VEREISTEN
Werk het volledige materiaal hieronder bij door overal "GUI agent" te vervangen door "interface agent". Laat verder alles ongewijzigd.

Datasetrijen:
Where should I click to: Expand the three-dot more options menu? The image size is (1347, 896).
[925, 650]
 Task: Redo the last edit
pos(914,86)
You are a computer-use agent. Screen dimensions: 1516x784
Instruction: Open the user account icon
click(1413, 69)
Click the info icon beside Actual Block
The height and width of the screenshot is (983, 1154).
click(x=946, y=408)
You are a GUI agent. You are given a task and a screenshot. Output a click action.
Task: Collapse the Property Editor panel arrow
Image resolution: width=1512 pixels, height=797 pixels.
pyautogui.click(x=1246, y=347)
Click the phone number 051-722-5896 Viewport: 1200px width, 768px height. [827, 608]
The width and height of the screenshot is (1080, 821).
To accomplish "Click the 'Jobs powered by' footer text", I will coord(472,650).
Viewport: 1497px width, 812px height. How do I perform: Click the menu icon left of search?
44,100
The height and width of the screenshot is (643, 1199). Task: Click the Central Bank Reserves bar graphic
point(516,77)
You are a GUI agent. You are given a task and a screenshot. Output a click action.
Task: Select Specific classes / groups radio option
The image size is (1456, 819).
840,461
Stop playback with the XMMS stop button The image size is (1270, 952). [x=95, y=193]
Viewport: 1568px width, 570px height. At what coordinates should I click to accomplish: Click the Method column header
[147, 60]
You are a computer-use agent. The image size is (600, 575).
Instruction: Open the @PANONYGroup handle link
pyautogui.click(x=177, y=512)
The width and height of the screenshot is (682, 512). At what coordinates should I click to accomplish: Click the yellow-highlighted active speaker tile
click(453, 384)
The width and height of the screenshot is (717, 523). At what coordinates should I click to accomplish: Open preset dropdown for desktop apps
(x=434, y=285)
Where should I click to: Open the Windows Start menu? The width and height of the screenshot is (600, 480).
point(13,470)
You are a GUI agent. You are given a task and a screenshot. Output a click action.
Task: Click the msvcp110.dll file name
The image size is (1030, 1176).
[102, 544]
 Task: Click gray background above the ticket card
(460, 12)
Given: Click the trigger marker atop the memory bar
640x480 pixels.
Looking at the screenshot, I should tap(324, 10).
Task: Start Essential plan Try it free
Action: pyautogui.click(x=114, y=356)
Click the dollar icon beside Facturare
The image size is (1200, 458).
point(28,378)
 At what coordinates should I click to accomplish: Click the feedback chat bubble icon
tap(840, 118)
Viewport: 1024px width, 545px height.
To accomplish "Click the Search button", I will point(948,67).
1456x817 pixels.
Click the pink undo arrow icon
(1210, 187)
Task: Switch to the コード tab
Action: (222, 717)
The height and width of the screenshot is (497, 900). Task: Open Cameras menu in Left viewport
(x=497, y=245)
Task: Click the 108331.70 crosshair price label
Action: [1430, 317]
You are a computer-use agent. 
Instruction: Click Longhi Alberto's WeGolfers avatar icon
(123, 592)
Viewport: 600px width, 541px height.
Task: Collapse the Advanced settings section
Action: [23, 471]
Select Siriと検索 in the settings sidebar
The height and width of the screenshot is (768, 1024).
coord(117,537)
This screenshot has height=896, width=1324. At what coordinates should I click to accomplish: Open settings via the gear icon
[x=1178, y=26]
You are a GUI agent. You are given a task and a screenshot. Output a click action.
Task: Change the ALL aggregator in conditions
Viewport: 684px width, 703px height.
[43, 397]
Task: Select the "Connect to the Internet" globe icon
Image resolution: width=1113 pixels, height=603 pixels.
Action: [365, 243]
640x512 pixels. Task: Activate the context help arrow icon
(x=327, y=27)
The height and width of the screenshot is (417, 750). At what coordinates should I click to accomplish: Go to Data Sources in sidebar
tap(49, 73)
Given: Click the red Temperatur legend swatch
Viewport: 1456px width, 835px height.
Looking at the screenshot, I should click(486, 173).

UITVOER TAAK
Where should I click to: Expand the three-dot more options menu? The image size is (1347, 896).
[925, 650]
 Task: Redo the last edit
pos(914,86)
You are a computer-use agent. Screen dimensions: 1516x784
Instruction: Open the user account icon
click(1413, 69)
Click the info icon beside Actual Block
The height and width of the screenshot is (983, 1154).
click(x=946, y=408)
You are a interface agent. You are given a task and a screenshot. Output a click action.
Task: Collapse the Property Editor panel arrow
Image resolution: width=1512 pixels, height=797 pixels.
pyautogui.click(x=1246, y=347)
Click the phone number 051-722-5896 Viewport: 1200px width, 768px height. [827, 608]
The width and height of the screenshot is (1080, 821).
To accomplish "Click the 'Jobs powered by' footer text", I will coord(472,650).
Viewport: 1497px width, 812px height. How do I perform: Click the menu icon left of search?
44,100
The height and width of the screenshot is (643, 1199). Task: Click the Central Bank Reserves bar graphic
point(516,77)
You are a interface agent. You are given a task and a screenshot. Output a click action.
Task: Select Specific classes / groups radio option
The image size is (1456, 819).
840,461
Stop playback with the XMMS stop button The image size is (1270, 952). [x=95, y=193]
Viewport: 1568px width, 570px height. At what coordinates should I click to accomplish: Click the Method column header
[147, 60]
You are a computer-use agent. The image size is (600, 575).
Instruction: Open the @PANONYGroup handle link
pyautogui.click(x=177, y=512)
The width and height of the screenshot is (682, 512). At what coordinates should I click to accomplish: Click the yellow-highlighted active speaker tile
click(453, 384)
The width and height of the screenshot is (717, 523). At what coordinates should I click to accomplish: Open preset dropdown for desktop apps
(x=434, y=285)
Where should I click to: Open the Windows Start menu? The width and height of the screenshot is (600, 480).
point(13,470)
You are a interface agent. You are given a task and a screenshot. Output a click action.
Task: Click the msvcp110.dll file name
The image size is (1030, 1176).
[102, 544]
 Task: Click gray background above the ticket card
(460, 12)
Given: Click the trigger marker atop the memory bar
640x480 pixels.
Looking at the screenshot, I should tap(324, 10).
Task: Start Essential plan Try it free
Action: pyautogui.click(x=114, y=356)
Click the dollar icon beside Facturare
The image size is (1200, 458).
point(28,378)
 At what coordinates should I click to accomplish: Click the feedback chat bubble icon
tap(840, 118)
Viewport: 1024px width, 545px height.
To accomplish "Click the Search button", I will point(948,67).
1456x817 pixels.
Click the pink undo arrow icon
(1210, 187)
Task: Switch to the コード tab
Action: (222, 717)
The height and width of the screenshot is (497, 900). Task: Open Cameras menu in Left viewport
(x=497, y=245)
Task: Click the 108331.70 crosshair price label
Action: [1430, 317]
You are a computer-use agent. 
Instruction: Click Longhi Alberto's WeGolfers avatar icon
(123, 592)
Viewport: 600px width, 541px height.
Task: Collapse the Advanced settings section
Action: [23, 471]
Select Siriと検索 in the settings sidebar
The height and width of the screenshot is (768, 1024).
coord(117,537)
This screenshot has height=896, width=1324. At what coordinates should I click to accomplish: Open settings via the gear icon
[x=1178, y=26]
You are a interface agent. You are given a task and a screenshot. Output a click action.
Task: Change the ALL aggregator in conditions
Viewport: 684px width, 703px height.
[43, 397]
Task: Select the "Connect to the Internet" globe icon
Image resolution: width=1113 pixels, height=603 pixels.
Action: [365, 243]
640x512 pixels. Task: Activate the context help arrow icon
(x=327, y=27)
The height and width of the screenshot is (417, 750). At what coordinates should I click to accomplish: Go to Data Sources in sidebar
tap(49, 73)
Given: Click the red Temperatur legend swatch
Viewport: 1456px width, 835px height.
Looking at the screenshot, I should click(486, 173).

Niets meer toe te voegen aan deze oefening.